I agree with Lorenzo to a point, but...
Access will happen in due time by virtue of IPv4 runout. If content is available dual-stack ahead of that,
it dramatically reduces the need for (and load on) LSN. If it is not, then, LSN is going to be a much much
uglier situation to an extent that it might even have a catch-22 effect on IPv6 deployment in the
eyeball networks.
This leads me to worry that in 6-18 months we'll be in a position where a lot of major content has permanently transitioned, and we're still at <1% access range. That will be awkward.
Not really.
I'm not an ISP - but I absolutely expect that IPv6 roll-outs have long time-horizons and are fairly complex. So I hope folks are looking at IPv6 NOW, and not simply waiting for Google/Bing/Yahoo/Interwebz to enable permanent content access and organizational justification.

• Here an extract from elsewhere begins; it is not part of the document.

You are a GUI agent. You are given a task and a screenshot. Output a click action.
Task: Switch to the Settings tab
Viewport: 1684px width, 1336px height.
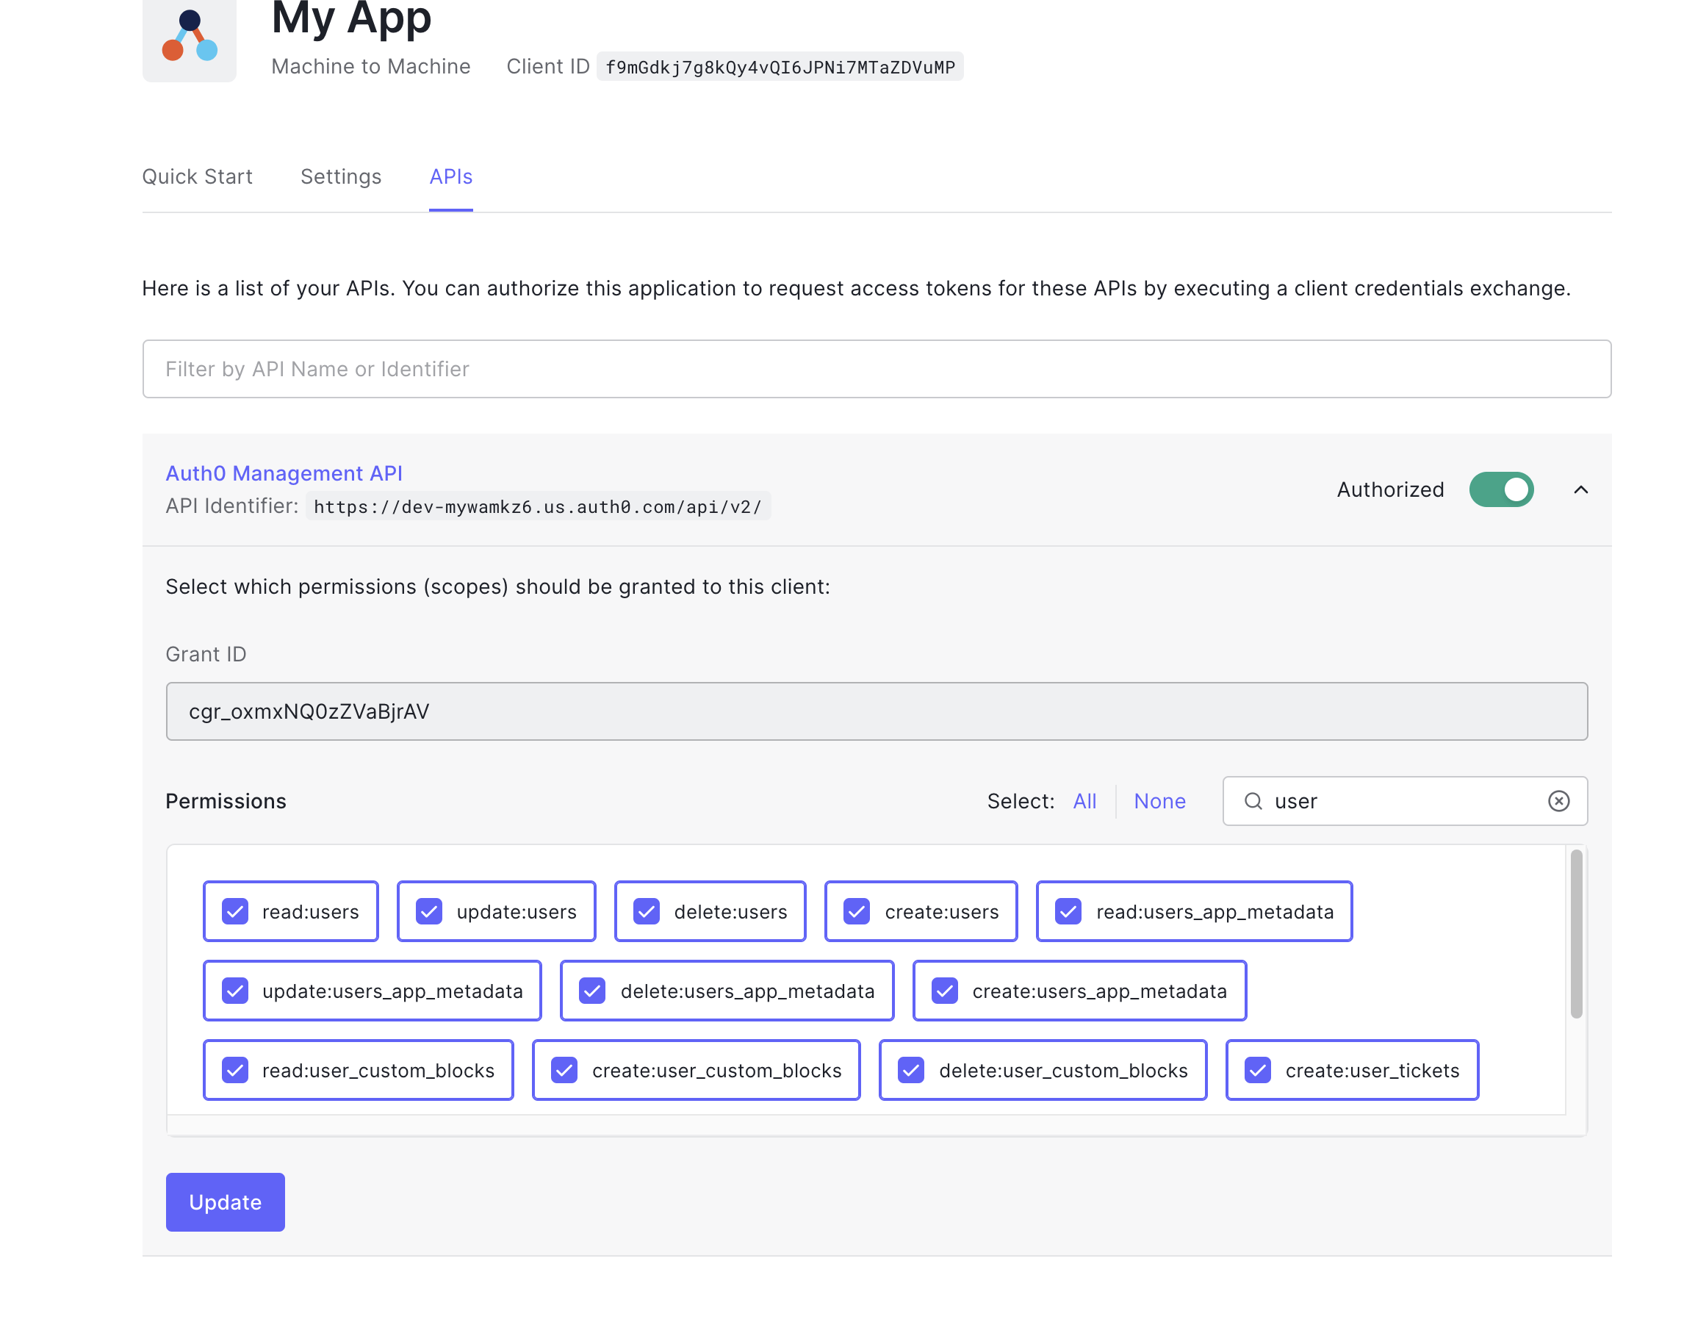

I don't think any of them are really waiting for that. However, I do think getting to that point is actually more
critical at this juncture than getting the eyeball networks fully deployed.
As long % IPv6 content > % IPv6 eyeballs, I think the eyeball counts will
naturally go up over time. As we're seeing today, content providers can add
IPv6 access to a greater percentage of their content in a few months than
what ISPs can do with a percentage of their customer base.